Temporal IP2P-ControlNet

This project implements a video frame prediction and editing model based on InstructPix2Pix and ControlNet. It is designed to work with the Something-Something V2 (SSv2) dataset.

The model takes a sequence of history frames (e.g., 20 frames) and a text prompt (e.g., "Moving something down") to predict the next frame (Target). It utilizes a Temporal Adapter to aggregate historical context and feeds it into a ControlNet that conditions a frozen InstructPix2Pix UNet.

📂 Project Structure

.
├── config.yaml            # Main configuration file (Create this based on template below)
├── data.py                # SSv2 Dataset loader & transforms
├── model_control_v2.py    # Architecture: TemporalAdapter + IP2P_ControlNet
├── preprocess.py          # Data extraction: Video to Frames + Metadata CSV
├── sample.py              # Selects tasks/IDs from raw SSv2 JSON labels
├── train_control.py       # Main training script (ControlNet + Adapter + LoRA)
├── test_control_v2.py     # Quantitative evaluation (PSNR/SSIM)
├── test_vis.py            # Qualitative evaluation (Visual generation)
└── utils_config.py        # Helper to load config.yaml

🛠 Requirements

Install the required Python packages. It is recommended to use a virtual environment (Conda or venv).

pip install torch torchvision torchaudio --index-url https://download.pytorch.org/whl/cu118
pip install diffusers transformers peft accelerate
pip install pandas numpy pillow decord scikit-image matplotlib tqdm pyyaml

📥 Model Weights Download

This project is based on timbrooks/instruct-pix2pix (and AI-ModelScope/instruct-pix2pix in Modelscope). First, download the pretrained InstructPix2Pix weights from Huggingface.
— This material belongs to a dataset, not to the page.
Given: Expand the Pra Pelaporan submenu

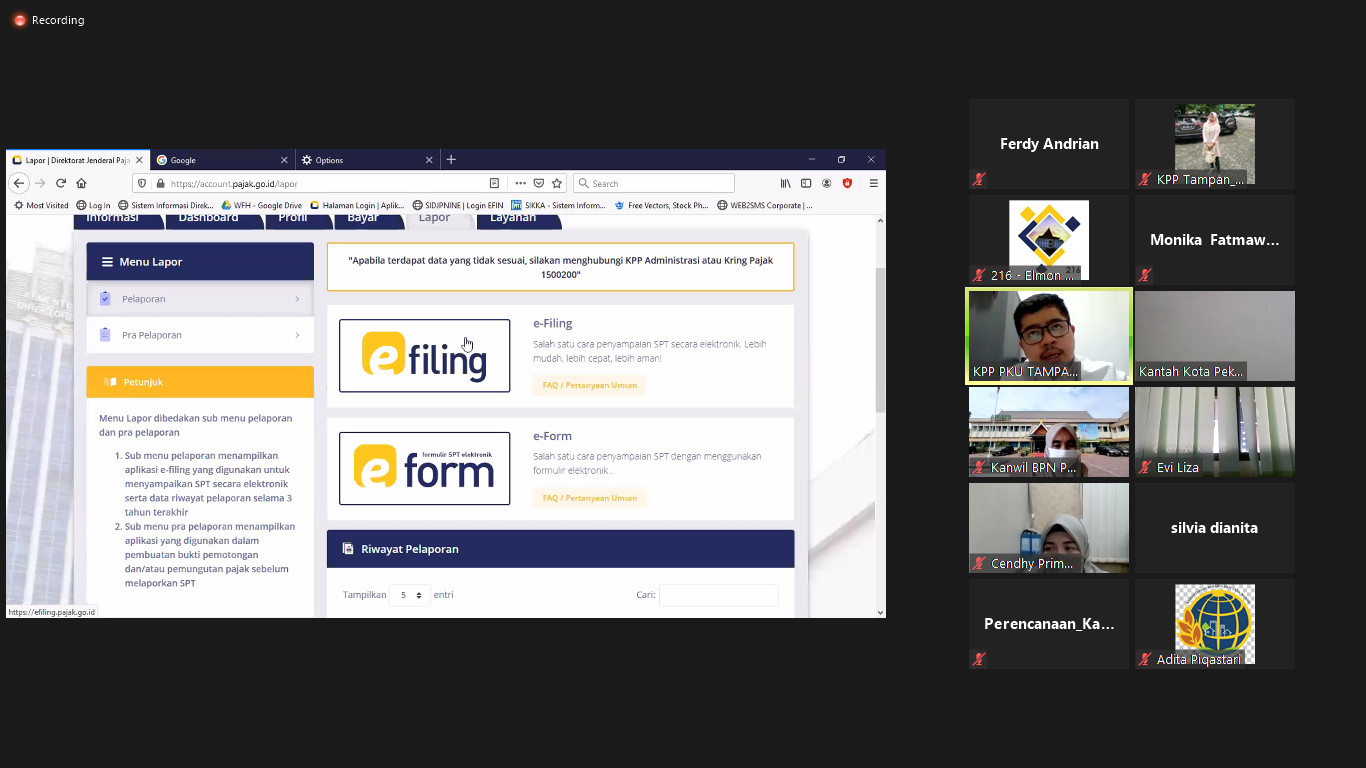Looking at the screenshot, I should [200, 335].
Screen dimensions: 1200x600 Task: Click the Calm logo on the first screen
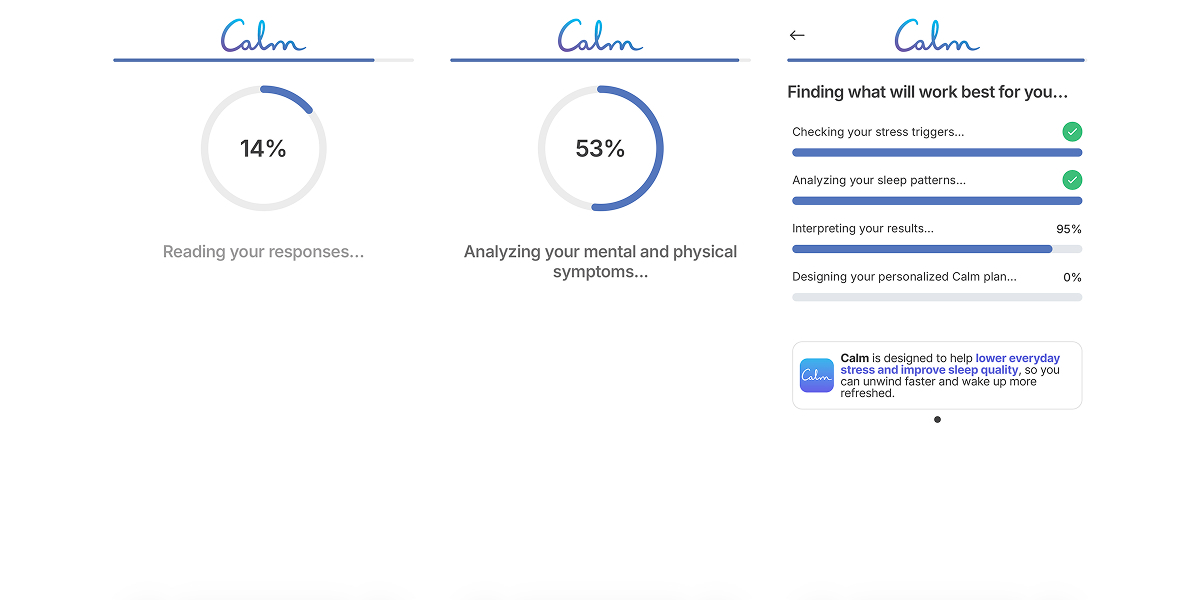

Then, place them in a local folder (e.g., models/instruct-pix2pix) and update your config.yaml:

base_model_path: "./models/instruct-pix2pix"

📂 Data Preparation

This project uses the Something-Something V2 dataset.

Step 1: Filter the samples (`sample.py`)

Filter video IDs from raw JSON tags based on specified tasks (such as move_object, drop_object).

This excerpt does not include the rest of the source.